__TEXT FOR ANALYSIS__:
--- START ---

Loss of Libido After Menopause

Hot flashes, difficulty sleeping, and changes in mood are symptoms of menopause that many women are aware of. A drop in sexual desire, which can be due to both physical and psychological factors, is another. It doesn't happen to every woman (some actually see an increase in their libido during this time), but it can have a significant impact on those who do experience it.

Like any transition, adjusting to menopause can take time. Luckily, there are some proactive steps you can take to address low libido and resume an active sex life if you desire.

How Menopause Affects Sex Drive

The loss of estrogen that comes during and after menopause is the main physical driver behind a drop in sexual desire. But women may also lose interest in sex or have a difficult time becoming aroused because of hot flashes, weight gain, fatigue, and emotional changes. Symptoms such as vaginal dryness can also contribute to pain and problems with sexual function.

Every woman will have her own unique set of responses to menopause. The good news, however, is that post-menopausal women respond to sexual cues similarly to pre-menopausal women; they are also more likely than pre-menopausal women to respond to love and emotional bonding cues from their partners.

In other words, not only can they respond sexually, they do respond sexually, much as they did before menopause.

Who's Most Likely to Have a Drop in Libido?

For many women, menopause does not mean a loss of sexual response. That said, it may be more likely if you:

Treatment Options

Unfortunately, there are no medications that are FDA-approved to treat low libido in post-menopausal women. However, after discussing your individual situation with your doctor, they can help you determine if receiving estrogen or testosterone through off-label hormone therapy may be a solution for you.

There are also various products available that can help to make sex more enjoyable if you've been experiencing dryness and other discomfort. These include over-the-counter vaginal lubricants and moisturizers, as well as an FDA-approved clitoral therapy device that can help to increase lubrication and the ability to achieve orgasm. While these options won't increase your drive, they may make the idea of having sex more appealing if you've been avoiding it due to your symptoms.

--- END ---

__WHAT YOU WILL DO__: Decide whether each statement agrees with the article on loss of libido after menopause, answering yes or no and quoting the deciding words: (a) some women find their libido rises during menopause; (b) medications approved by the FDA exist for treating low libido in post-menopausal women; (c) vaginal lubricants and moisturizers increase sex drive. The listing after this point comes from a separate source.

__DATA FOR ANALYSIS__:
--- START ---

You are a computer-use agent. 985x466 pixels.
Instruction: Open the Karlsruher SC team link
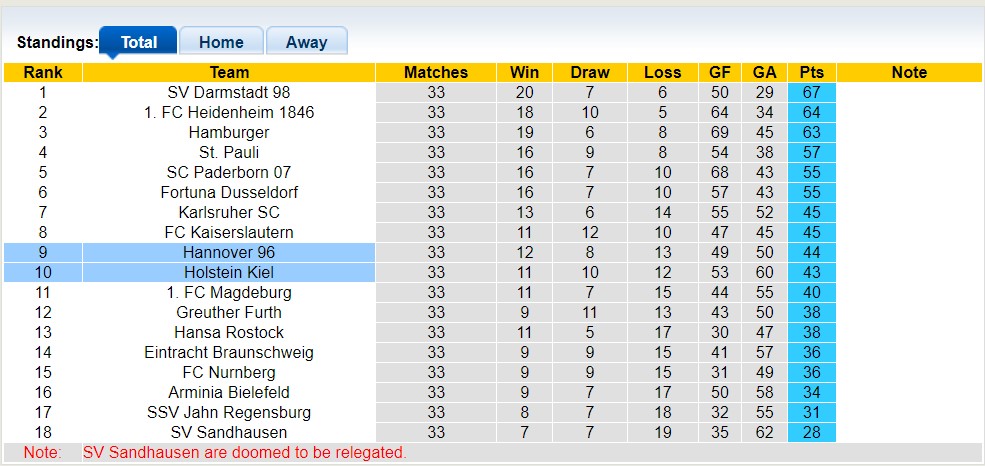(x=229, y=212)
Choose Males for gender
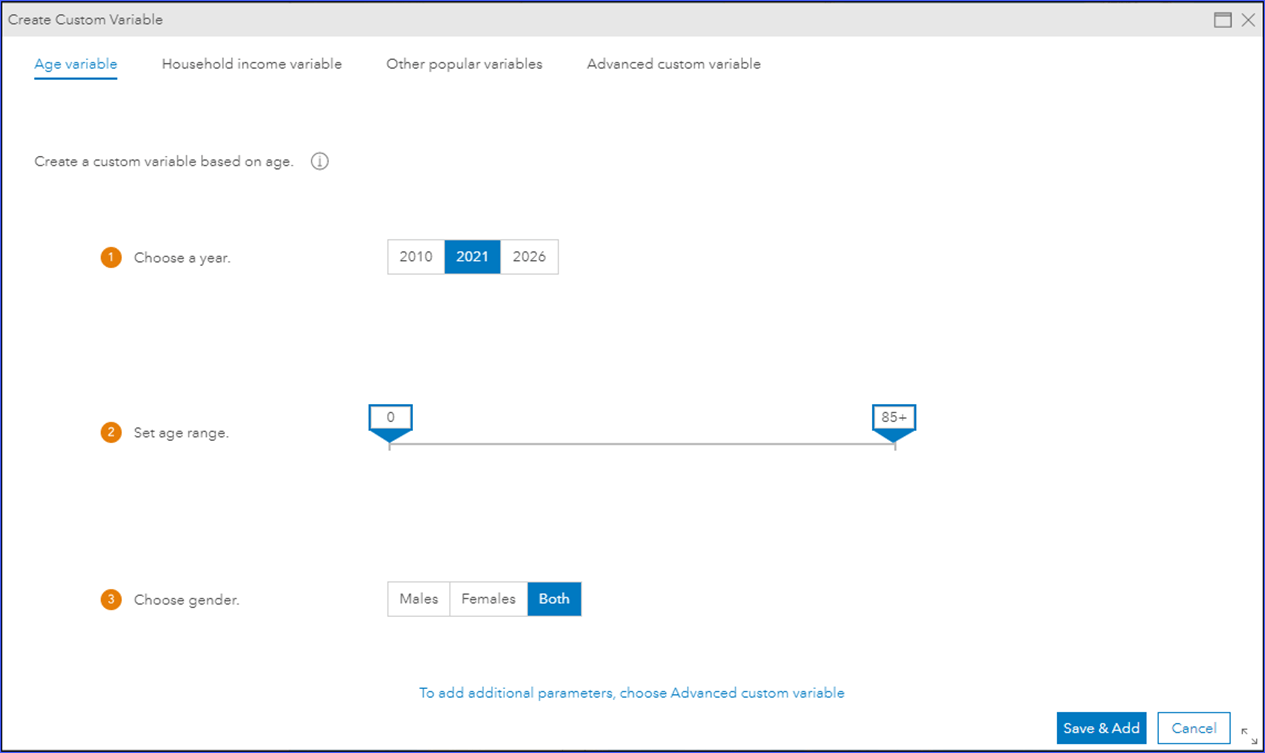 click(x=418, y=598)

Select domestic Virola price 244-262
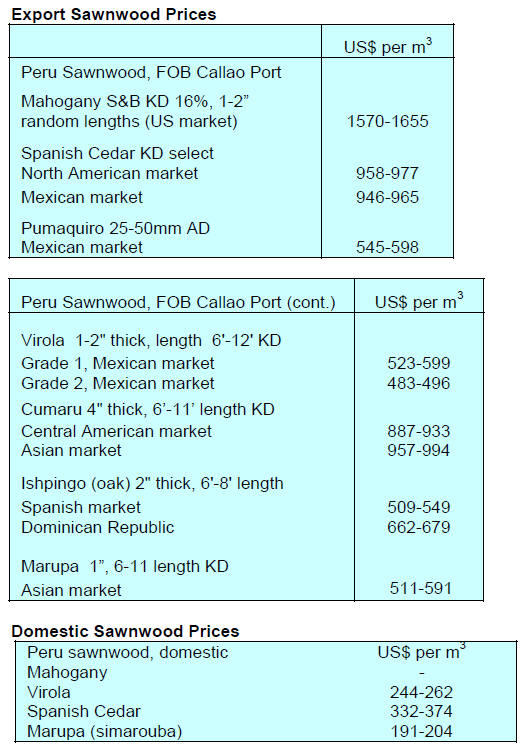tap(421, 692)

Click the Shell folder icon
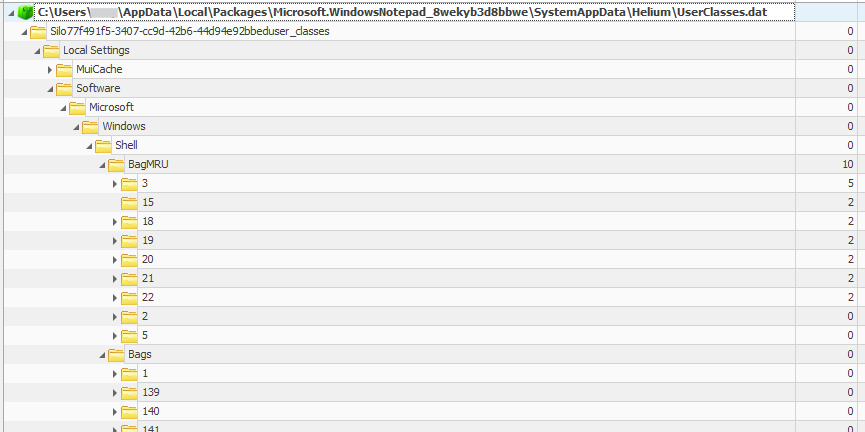103,146
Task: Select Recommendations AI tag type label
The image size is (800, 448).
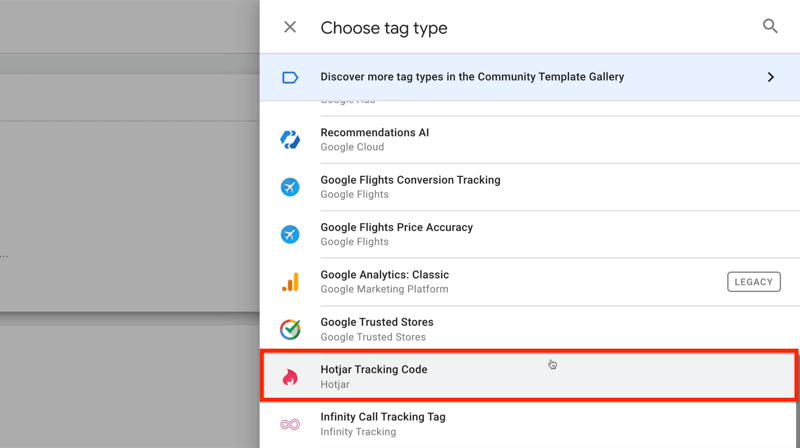Action: click(x=374, y=133)
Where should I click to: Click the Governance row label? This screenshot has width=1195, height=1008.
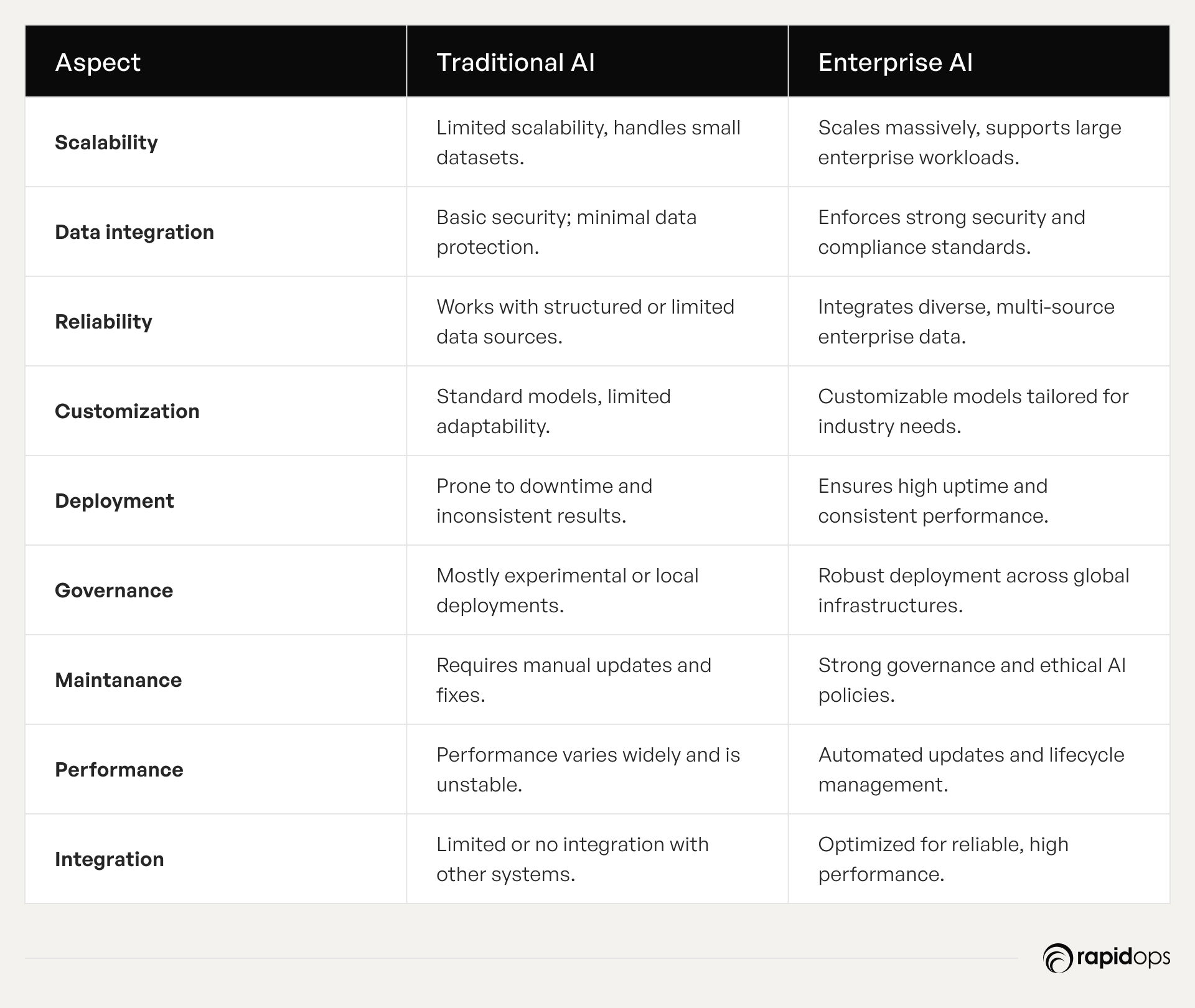click(114, 590)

--- END ---

__RESULT__:
(a) Yes: "some actually see an increase in their libido during this time"
(b) No: "there are no medications that are FDA-approved to treat low libido in post-menopausal women"
(c) No: "While these options won't increase your drive"